You'll never find what you're not looking for, so these wordlists are:

  1. Comprehensive. These wordlists are constructed by trawling through terabytes of data mapping to many billions of unique websites. You'd be hard pressed to find a larger source dataset.

  2. Based on RECENT data. Tech evolves fast, why shouldn't wordlists? The wordlists are based exclusively on crawl data from up to a year ago, to accurately map out websites as they look today.

  3. Created with SCIENCE. By using some data science to remove outliers, generally crappy results and much else we remove much of the human element and biases to give you much more relevant and language-agnostic results.

  4. Magical. The construction of these wordlists is automagic, meaning in a year from now this github repo will still have up-to-date and high quality wordlists.

  5. Sorted.
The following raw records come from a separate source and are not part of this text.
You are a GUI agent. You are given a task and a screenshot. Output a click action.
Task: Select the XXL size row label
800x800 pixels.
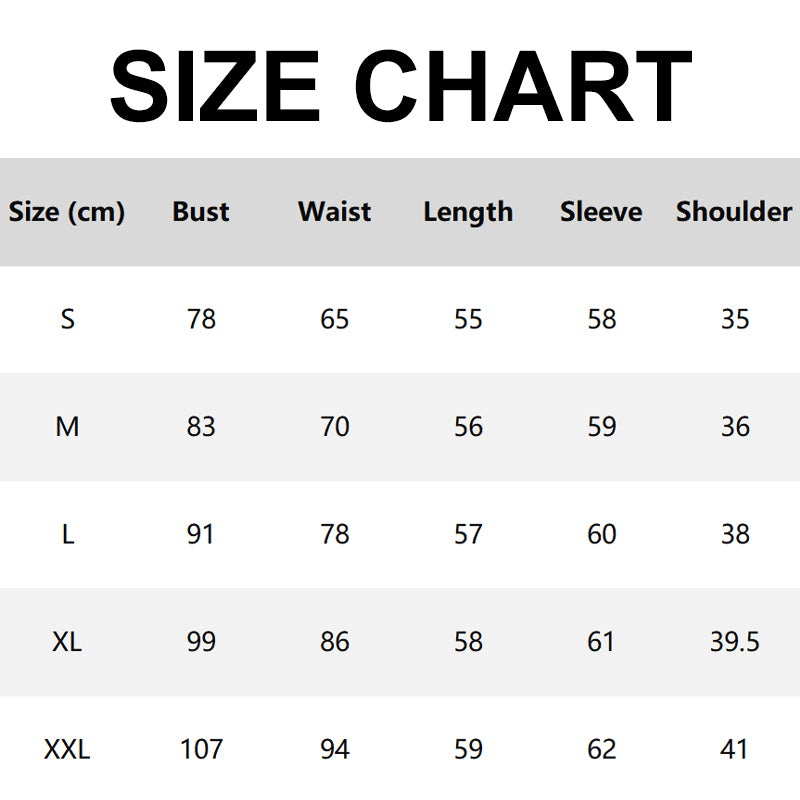tap(67, 749)
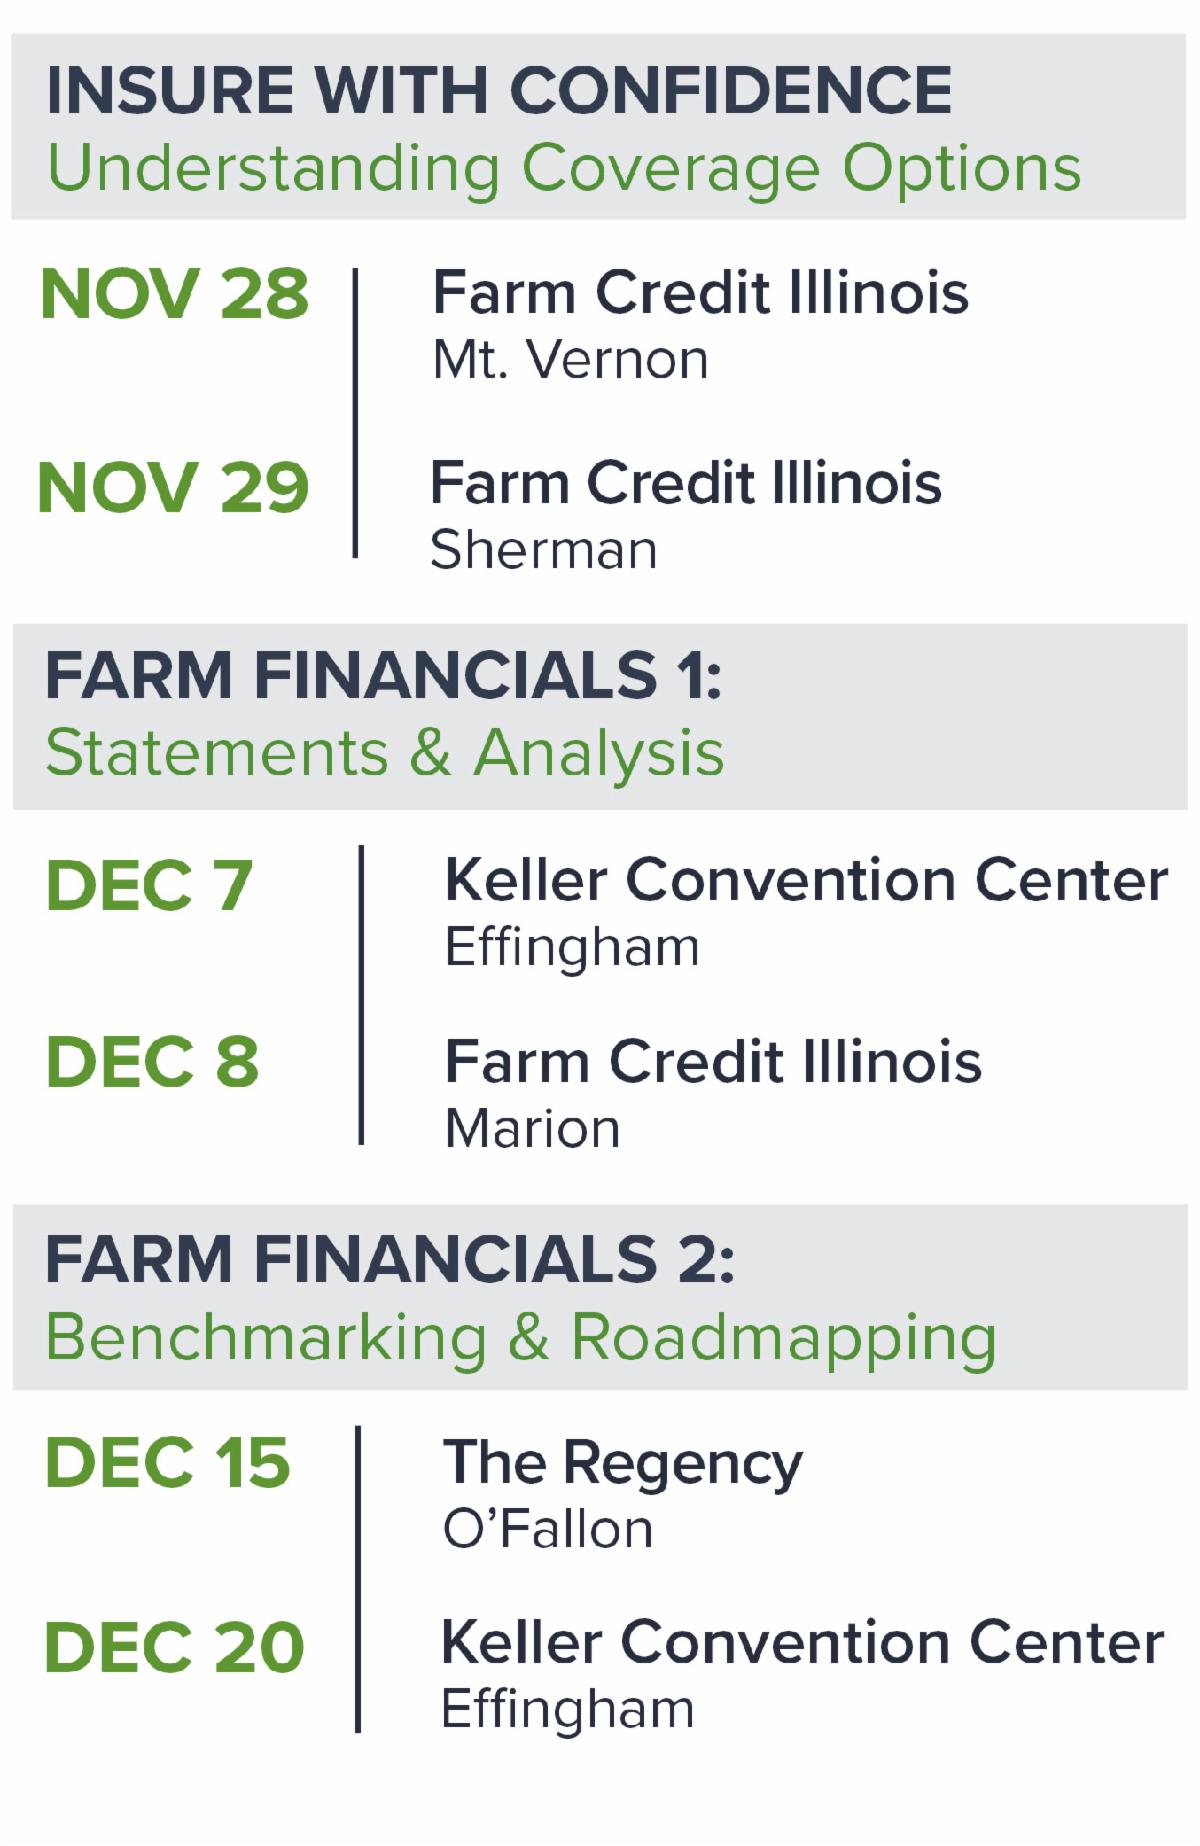This screenshot has width=1200, height=1846.
Task: Click the DEC 8 date
Action: [152, 1061]
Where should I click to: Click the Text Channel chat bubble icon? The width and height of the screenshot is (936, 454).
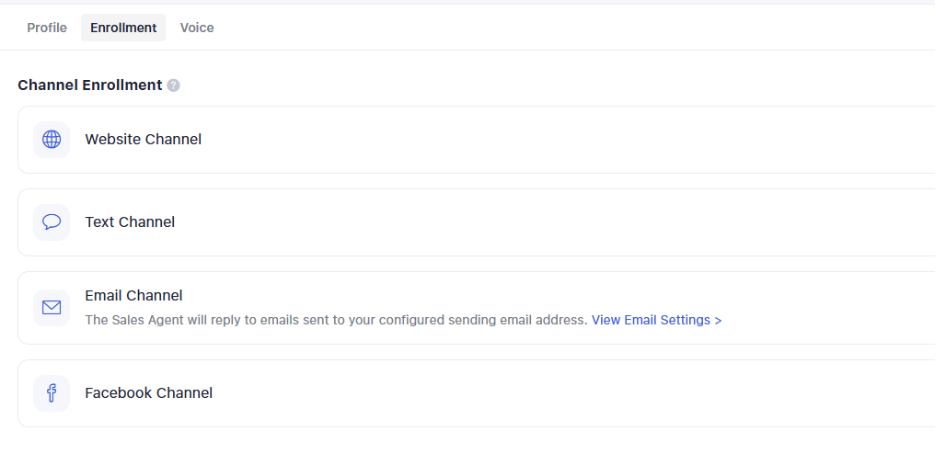coord(51,222)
By rows being sorted from most likely to occur to least likely, your chances of finding juicy stuff as fast as possible is much better, making the wordlists uniquely suitable when speed AND comprehensiveness are required.
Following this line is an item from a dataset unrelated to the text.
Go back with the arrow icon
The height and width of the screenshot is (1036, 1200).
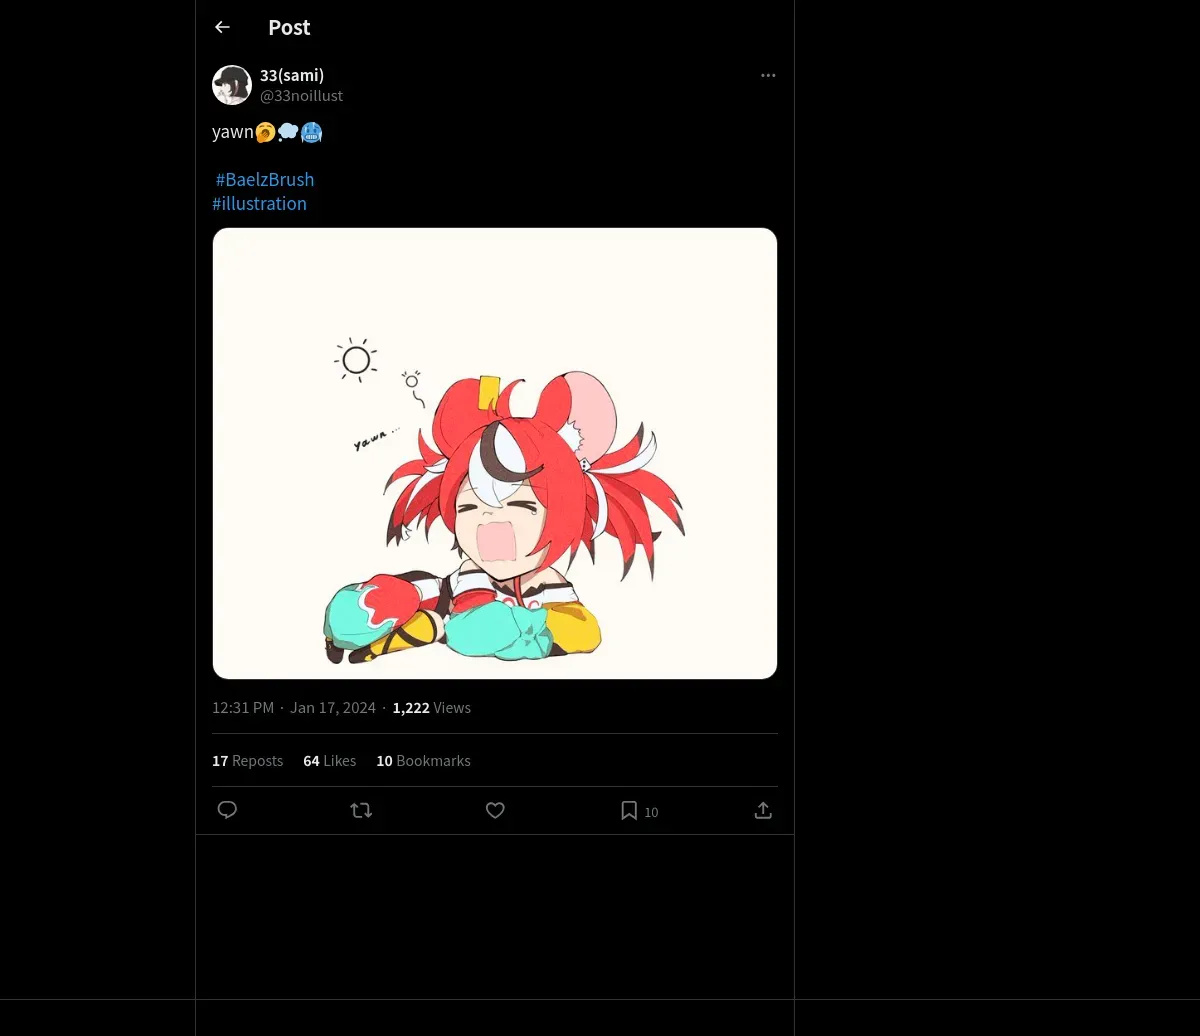(222, 27)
The likelihood of the top parameters in the wordlists make a beautiful exponential curve, demonstrating that they follow a distribution cleanly

As you can see, the top 3000 rows in the parameters wordlist map quite beautifully to their likelihood of being found in websites.

Wordlists

Wordlist name Size Description
samlists-parameters.txt ~52K rows HTTP parameter names (basically what would go in {here} for the URL http://example.com?{here}=value).
samlists-parameters-lowercase.txt ~47K rows Same as samlists-parameters.txt but converted to lowercase and deduplicated (while preserving order). I recommend using the mixed case wordlist unless you are sure your target is case insensitive as items in this list are not exactly how they were discovered during the crawl (e.g. Itemid is actually a lot more common than itemid ).

Wordlists for directories and files are in the works too, but even with 128 GB of memory crunching terabytes of data is hard. :)

Methodology

The wordlists are created by trawling through CommonCrawl's terabytes of crawl data while aggregating URLs and using a variety of statistical techniques to thwart bad examples, like for example:

  1. Only allowing each relevant value to count once per domain, which allows the wordlist to have its items be sorted in order of usefulness (i.e. chance that any random website will be affected) rather than letting over-crawled websites dominate.
  2. Pruning items that are too rare to be of general interest based on their rate of occurrence
  3. Using shannon entropy to remove random values, tokens and UUIDs.
  4. Removing items that are broken due to incorrect encoding and/or decoding.

Got an idea for improvements?

Feel free to DM me on Twitter, or drop an issue in the issue tracker.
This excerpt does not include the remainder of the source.